## Written task
Extract every line in the rows below that contains the word "resolution", and copy each of those lines in full.

## Records for the exercise
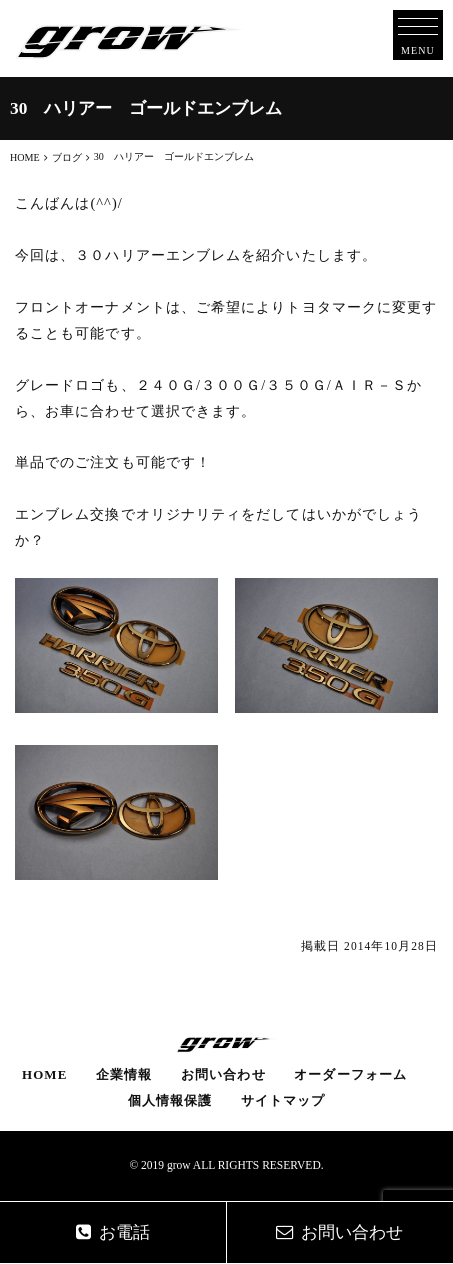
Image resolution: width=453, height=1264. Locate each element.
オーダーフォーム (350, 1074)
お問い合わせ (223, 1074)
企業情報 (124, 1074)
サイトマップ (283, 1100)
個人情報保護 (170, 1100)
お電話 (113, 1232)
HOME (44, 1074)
--
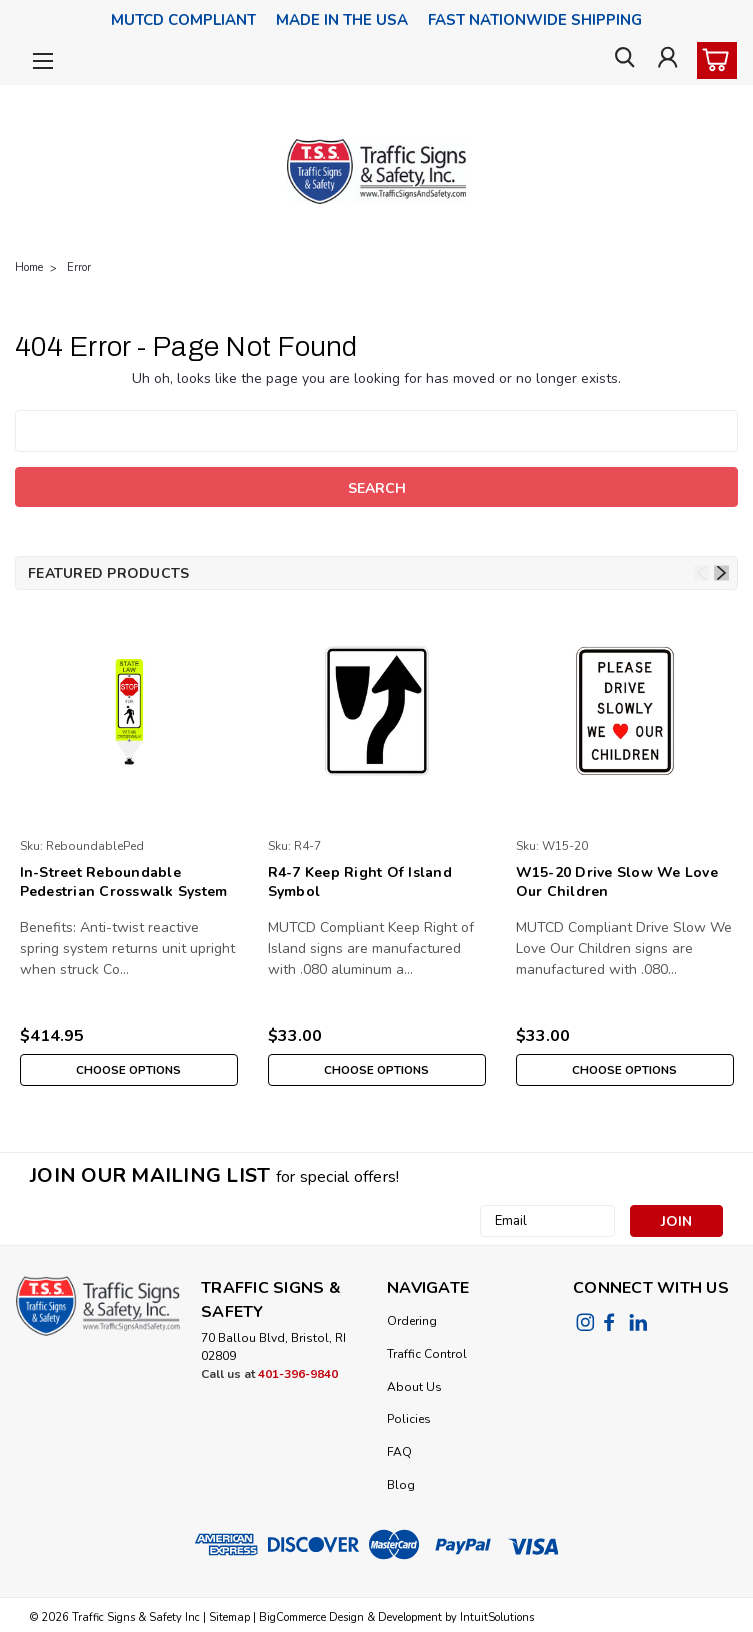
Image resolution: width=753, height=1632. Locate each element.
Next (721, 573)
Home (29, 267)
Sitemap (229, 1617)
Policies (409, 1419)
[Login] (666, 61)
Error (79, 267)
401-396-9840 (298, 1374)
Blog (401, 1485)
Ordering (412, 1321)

## Output of the exercise
Image resolution: width=453, height=1264. Locate each element.
Image resolution: width=753, height=1632. Locate each element.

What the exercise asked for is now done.